We were pleased to welcome Past District Governor, Sanford-Springvale Rotarian, and District Polio Plus chair Lawrence Furbish to our meeting on World Polio Day. Lawrence gave us a quick history of this ancient disease and Rotary’s role in taking on the challenge to eradicate it from the world.
 
Hippocrates, a Greek physician often called the father of Western medicine, described a disease that people got in the warmer months. Ancient tablets from Egypt and India make reference to a disease that was most likely poliomyelitis. In the US, there was an epidemic occurrence of polio starting in 1905 and peaking in 1910 and 1916. Throughout the first half of the last century, polio remained a threat in the US, striking the poor and wealthy alike. A notable example is Franklin D. Roosevelt who contracted the disease at his summer home on Campobello Island in 1921.
 
The National Foundation for Infantile Paralysis was founded in the 1938 by a friend of FDR with the aim of combatting polio. This organization was renamed March of Dimes and now focuses on preventing birth defects, premature birth and infant mortality.
 
Cases of polio in the US grew throughout the 1940s, peaking in 1952.  Two key virologists were working on vaccines. Jonas Salk’s approach was with dead virus while other researchers worked with live virus. Salk’s injected vaccine became available in 1954 when one million kids were vaccinated in a trial that proved it was effective. The Albert Sabin oral vaccine was released in 1961 as the incidences of polio were declining rapidly in the US. The oral vaccine was and is much less expensive than the injected vaccine, but in a small number of cases it can cause polio (vaccine derived polio vs wild polio virus).

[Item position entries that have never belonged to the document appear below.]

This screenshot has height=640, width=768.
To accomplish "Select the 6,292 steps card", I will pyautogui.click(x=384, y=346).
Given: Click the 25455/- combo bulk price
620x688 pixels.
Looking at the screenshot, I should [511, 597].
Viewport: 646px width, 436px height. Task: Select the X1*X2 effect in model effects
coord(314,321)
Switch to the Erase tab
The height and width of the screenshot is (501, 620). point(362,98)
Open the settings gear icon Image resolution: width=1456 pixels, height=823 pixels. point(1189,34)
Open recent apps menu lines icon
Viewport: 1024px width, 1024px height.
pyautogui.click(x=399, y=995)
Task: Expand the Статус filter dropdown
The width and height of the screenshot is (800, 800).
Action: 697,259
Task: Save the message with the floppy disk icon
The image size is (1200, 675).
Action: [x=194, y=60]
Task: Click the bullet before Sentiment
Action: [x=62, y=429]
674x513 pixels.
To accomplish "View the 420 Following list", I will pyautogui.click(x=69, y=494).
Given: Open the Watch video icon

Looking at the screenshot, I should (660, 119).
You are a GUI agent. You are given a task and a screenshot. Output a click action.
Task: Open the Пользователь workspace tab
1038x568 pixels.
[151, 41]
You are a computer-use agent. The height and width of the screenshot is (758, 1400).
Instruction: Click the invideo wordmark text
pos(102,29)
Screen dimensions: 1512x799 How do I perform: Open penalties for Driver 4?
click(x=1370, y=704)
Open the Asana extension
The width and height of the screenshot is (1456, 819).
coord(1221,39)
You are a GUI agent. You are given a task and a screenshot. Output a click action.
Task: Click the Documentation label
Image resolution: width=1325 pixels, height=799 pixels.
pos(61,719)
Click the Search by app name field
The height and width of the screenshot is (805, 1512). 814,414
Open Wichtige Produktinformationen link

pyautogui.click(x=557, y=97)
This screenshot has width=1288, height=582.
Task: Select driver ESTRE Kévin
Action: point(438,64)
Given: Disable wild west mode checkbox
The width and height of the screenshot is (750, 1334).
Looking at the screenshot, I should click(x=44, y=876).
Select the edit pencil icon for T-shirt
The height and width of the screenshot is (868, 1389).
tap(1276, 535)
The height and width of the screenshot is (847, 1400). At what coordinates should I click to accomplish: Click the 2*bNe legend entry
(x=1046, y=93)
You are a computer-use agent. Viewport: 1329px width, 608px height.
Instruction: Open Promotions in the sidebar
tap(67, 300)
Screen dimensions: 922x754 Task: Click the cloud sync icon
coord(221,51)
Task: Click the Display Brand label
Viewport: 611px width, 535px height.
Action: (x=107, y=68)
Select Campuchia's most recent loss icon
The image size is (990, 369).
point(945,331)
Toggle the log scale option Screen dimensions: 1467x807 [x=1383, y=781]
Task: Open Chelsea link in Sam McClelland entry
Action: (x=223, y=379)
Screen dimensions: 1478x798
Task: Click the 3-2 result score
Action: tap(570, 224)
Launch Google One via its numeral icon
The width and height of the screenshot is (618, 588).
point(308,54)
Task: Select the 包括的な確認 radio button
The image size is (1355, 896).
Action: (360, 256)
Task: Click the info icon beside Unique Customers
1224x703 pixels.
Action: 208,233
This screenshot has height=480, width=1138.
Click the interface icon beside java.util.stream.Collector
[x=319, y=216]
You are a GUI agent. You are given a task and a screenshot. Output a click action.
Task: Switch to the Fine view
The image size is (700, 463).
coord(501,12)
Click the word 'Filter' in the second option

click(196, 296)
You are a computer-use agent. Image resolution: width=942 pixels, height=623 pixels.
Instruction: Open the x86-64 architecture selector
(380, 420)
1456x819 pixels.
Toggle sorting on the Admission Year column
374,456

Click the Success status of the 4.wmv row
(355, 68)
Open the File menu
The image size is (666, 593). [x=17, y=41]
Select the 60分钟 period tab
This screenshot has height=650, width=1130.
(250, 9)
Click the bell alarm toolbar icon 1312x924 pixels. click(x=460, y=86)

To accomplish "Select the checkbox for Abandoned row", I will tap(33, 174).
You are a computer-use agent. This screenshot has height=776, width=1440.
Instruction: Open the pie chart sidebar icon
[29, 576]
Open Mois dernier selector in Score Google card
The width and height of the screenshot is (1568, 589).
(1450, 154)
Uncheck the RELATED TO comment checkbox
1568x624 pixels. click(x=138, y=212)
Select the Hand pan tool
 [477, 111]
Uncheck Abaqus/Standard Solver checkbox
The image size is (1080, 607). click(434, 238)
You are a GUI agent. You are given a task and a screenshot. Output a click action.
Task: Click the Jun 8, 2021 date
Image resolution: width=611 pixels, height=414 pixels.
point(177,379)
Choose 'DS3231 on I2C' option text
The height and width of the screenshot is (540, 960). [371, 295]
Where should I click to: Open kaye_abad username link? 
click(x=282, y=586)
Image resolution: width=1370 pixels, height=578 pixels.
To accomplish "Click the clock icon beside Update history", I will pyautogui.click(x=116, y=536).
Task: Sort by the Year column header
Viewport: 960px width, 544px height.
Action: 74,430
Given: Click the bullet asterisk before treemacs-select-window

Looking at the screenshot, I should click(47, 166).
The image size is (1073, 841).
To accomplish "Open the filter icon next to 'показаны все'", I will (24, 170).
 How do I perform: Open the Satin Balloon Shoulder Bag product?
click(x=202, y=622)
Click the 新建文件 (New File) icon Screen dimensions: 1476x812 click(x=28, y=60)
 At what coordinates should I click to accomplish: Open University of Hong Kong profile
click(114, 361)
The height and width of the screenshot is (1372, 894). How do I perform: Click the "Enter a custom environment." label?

While other virologists in other countries were also working on an oral vaccine, the Sabin strain was determined to be most effective and was adopted for worldwide distribution.
 
 
 
In the 1970s, Rotary 3H Grants, the predecessor to Global Grants, were started to provide funding for projects greater than a single club could afford. It was through a 3H Grant that the polio eradication effort in the Philippines was funded. In 1985, Rotary took on the fight against polio as a “corporate project”. Rotary approached the World Health Organization (WHO) to form a partnership and were initially rebuffed since Rotary is not a health organization. However, once Rotary demonstrated the level of funding that could be made available, the partnership was launched with WHO, the CDC and UNICEF. In 2013, the Gates Foundation joined the partnership.
 
 
The efforts of this partnership have driven the number of polio cases down from about 350,000 in 1988 to 12 so far in 2017. Only two countries have reported cases in 2017, Afghanistan and Pakistan. Most vaccinating is done by local health care workers – polio workers whom our donations help pay for. Rotarians administer a small number of vaccinations, but our key role is to continue to raise awareness and advocate for support to get the job done.